- [What to do] In the entries below, how many lines hold the word "agent"? Answer with the number only.

- [Input material]
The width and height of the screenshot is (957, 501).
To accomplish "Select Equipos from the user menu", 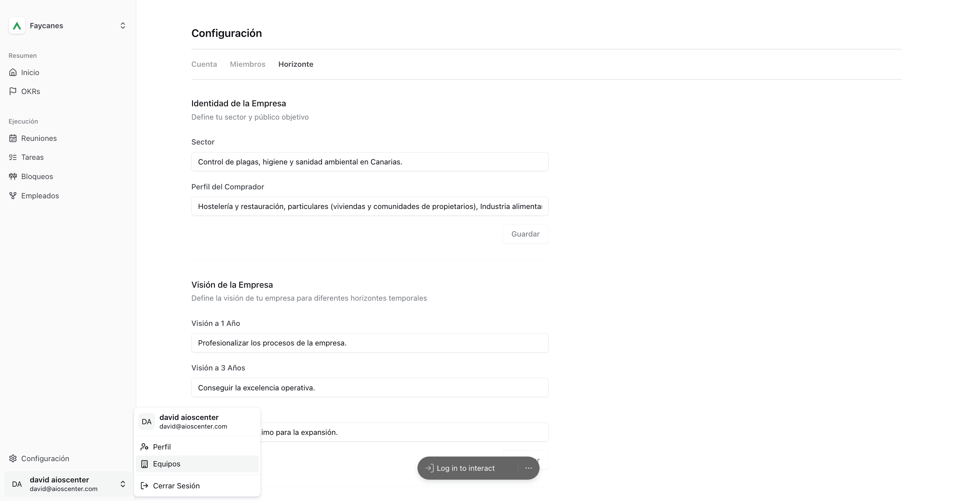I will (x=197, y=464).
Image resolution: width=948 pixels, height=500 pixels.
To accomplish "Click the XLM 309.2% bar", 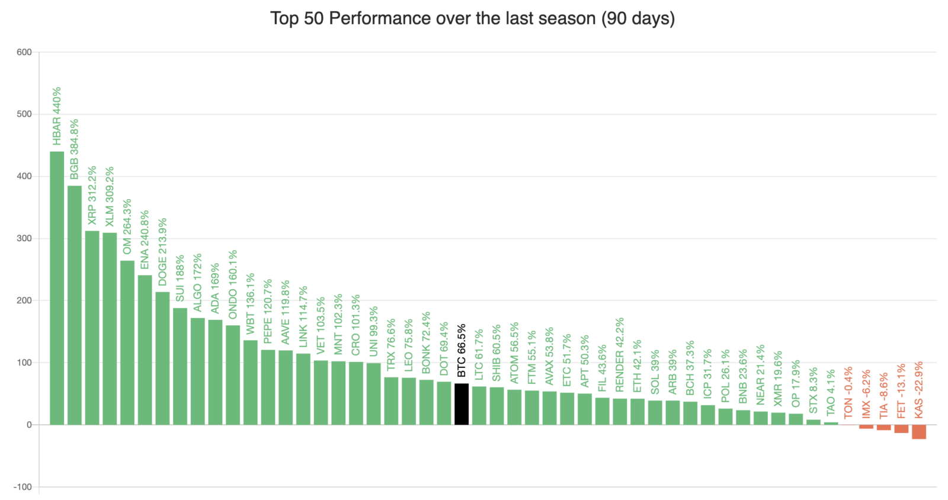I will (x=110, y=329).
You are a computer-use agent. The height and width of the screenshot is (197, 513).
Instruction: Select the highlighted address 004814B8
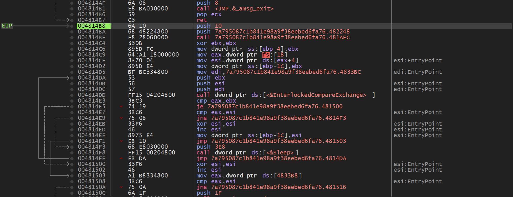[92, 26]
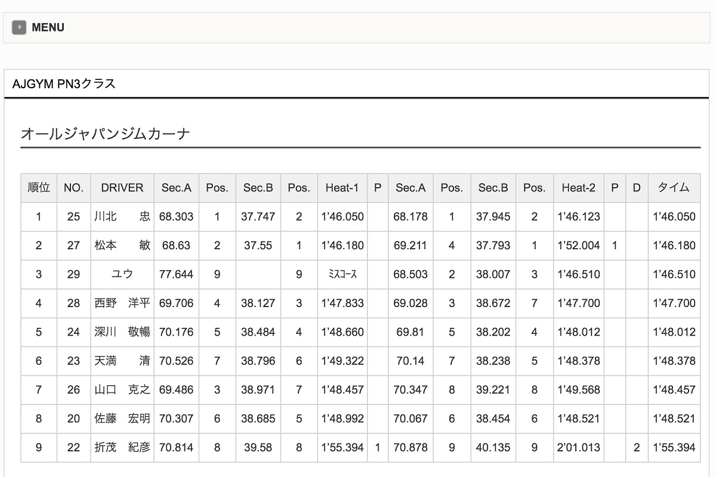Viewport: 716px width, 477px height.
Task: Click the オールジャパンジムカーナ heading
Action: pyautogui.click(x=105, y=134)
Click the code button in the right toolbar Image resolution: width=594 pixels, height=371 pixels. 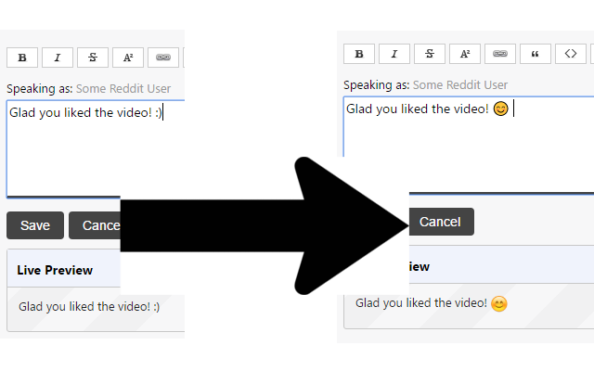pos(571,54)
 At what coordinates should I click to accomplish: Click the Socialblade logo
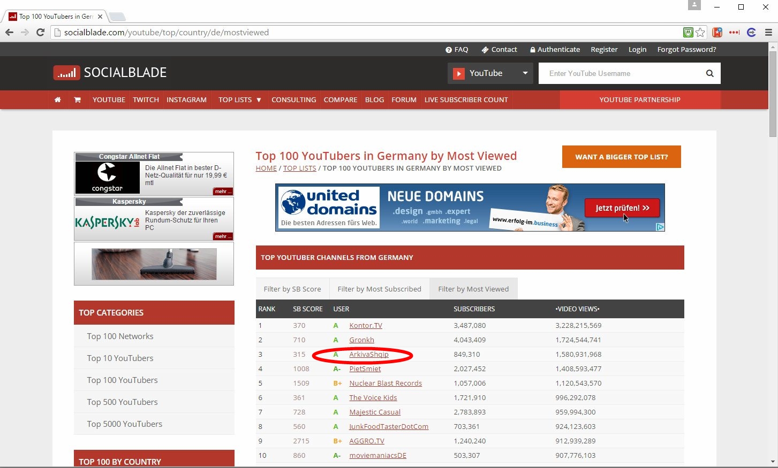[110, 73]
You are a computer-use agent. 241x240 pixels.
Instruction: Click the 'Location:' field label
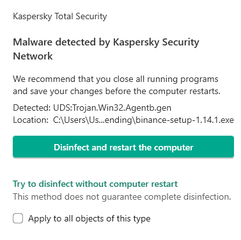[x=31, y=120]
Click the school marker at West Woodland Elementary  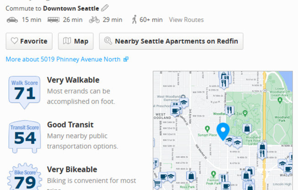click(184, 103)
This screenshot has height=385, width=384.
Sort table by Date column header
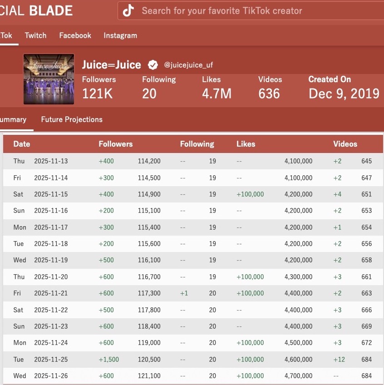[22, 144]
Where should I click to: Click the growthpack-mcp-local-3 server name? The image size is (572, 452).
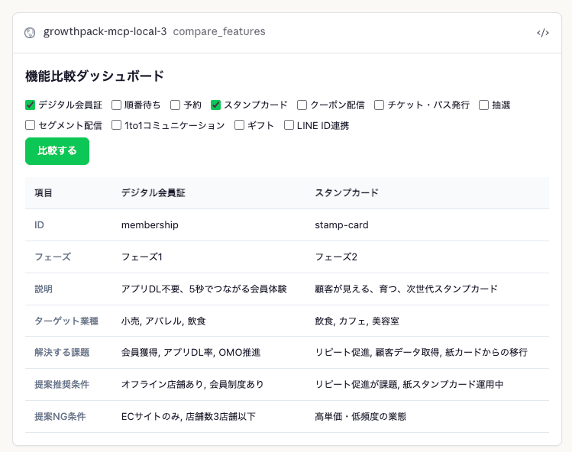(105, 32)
==
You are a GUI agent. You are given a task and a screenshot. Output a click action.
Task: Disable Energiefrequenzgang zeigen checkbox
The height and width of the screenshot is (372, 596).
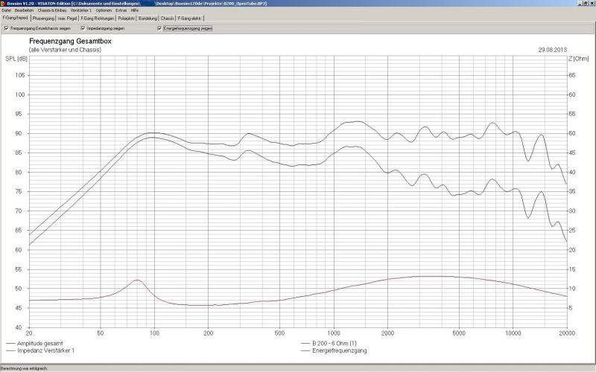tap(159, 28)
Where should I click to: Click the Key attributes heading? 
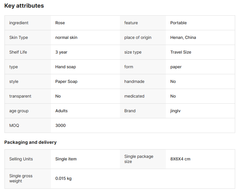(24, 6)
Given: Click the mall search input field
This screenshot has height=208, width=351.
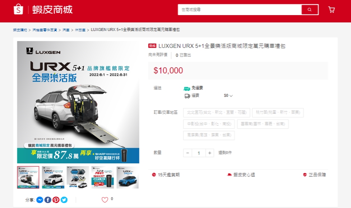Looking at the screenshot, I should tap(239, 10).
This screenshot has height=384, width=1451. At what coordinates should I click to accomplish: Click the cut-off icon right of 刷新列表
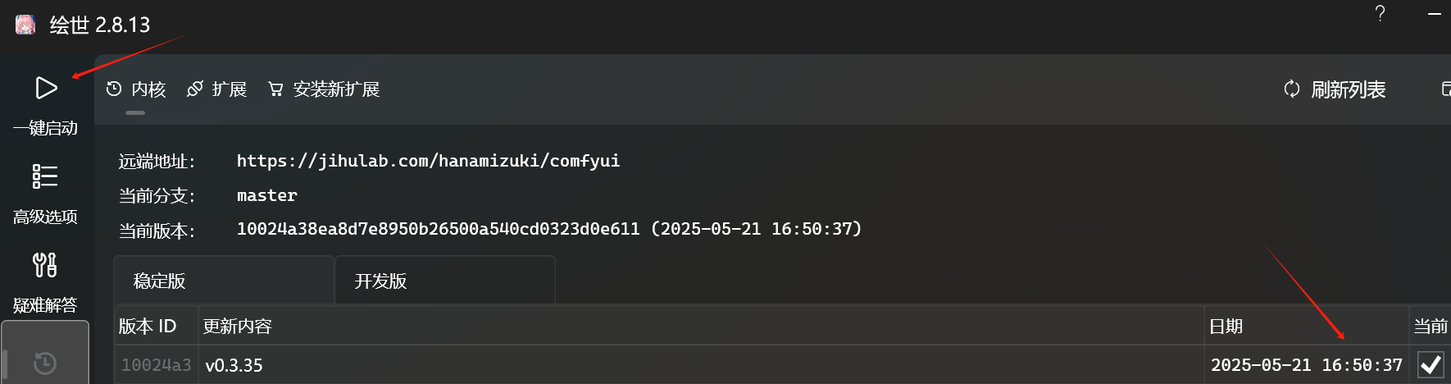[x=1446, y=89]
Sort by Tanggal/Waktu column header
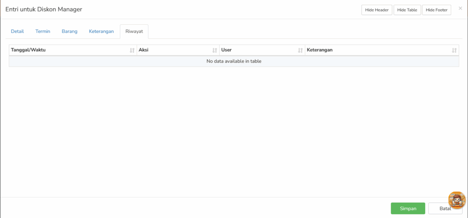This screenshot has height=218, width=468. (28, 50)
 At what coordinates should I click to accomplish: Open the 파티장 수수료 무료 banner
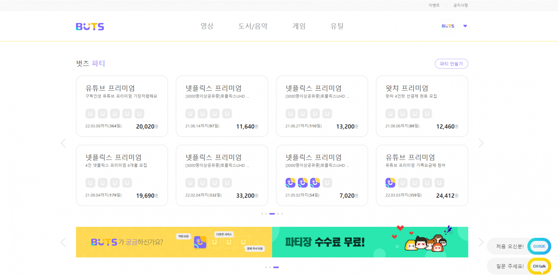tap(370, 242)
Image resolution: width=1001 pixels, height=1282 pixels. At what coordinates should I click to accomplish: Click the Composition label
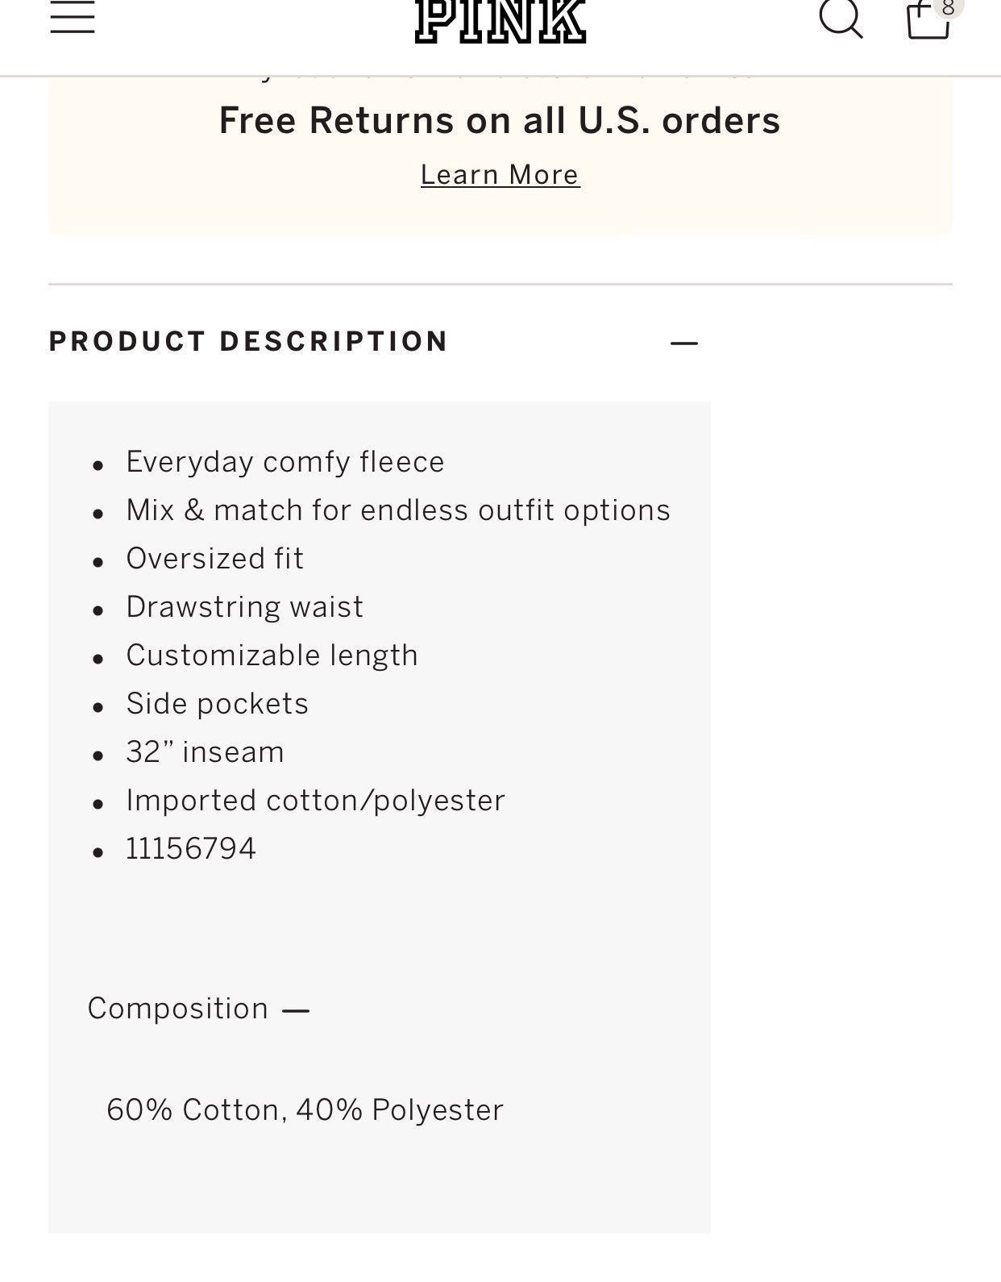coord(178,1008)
==
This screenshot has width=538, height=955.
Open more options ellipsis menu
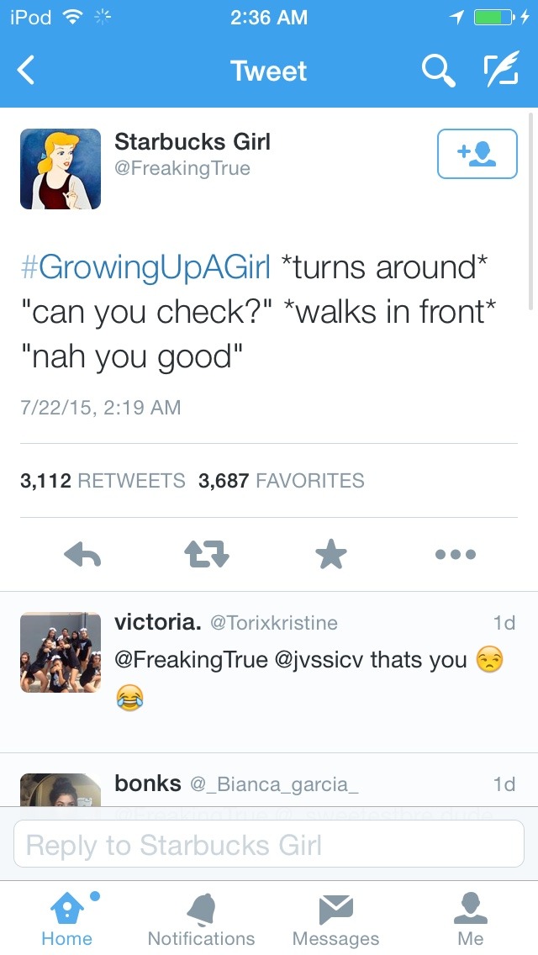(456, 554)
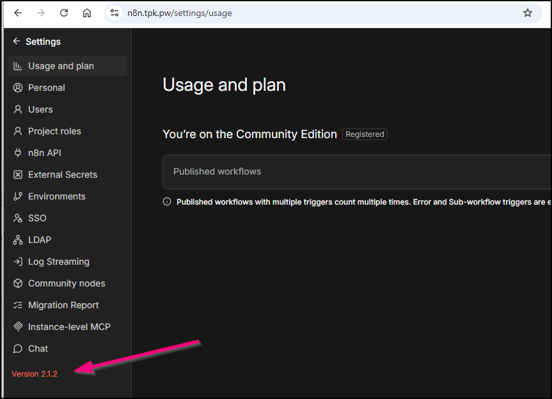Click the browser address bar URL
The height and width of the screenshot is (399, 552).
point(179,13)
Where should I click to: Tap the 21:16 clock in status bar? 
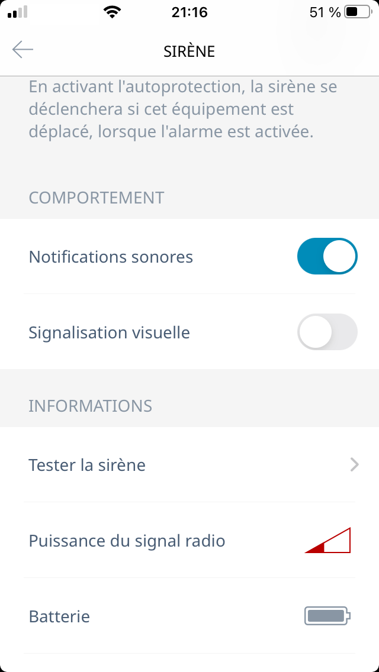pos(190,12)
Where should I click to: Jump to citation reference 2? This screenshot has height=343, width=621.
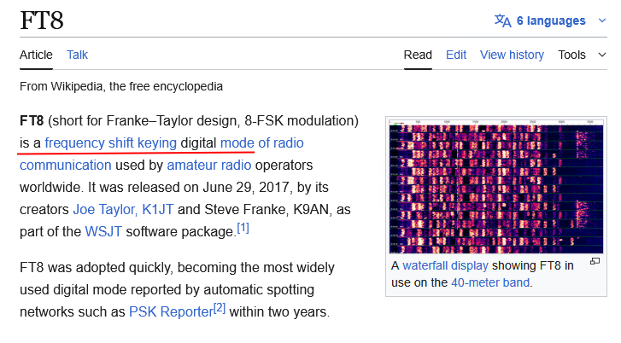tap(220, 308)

- [Written solution] 3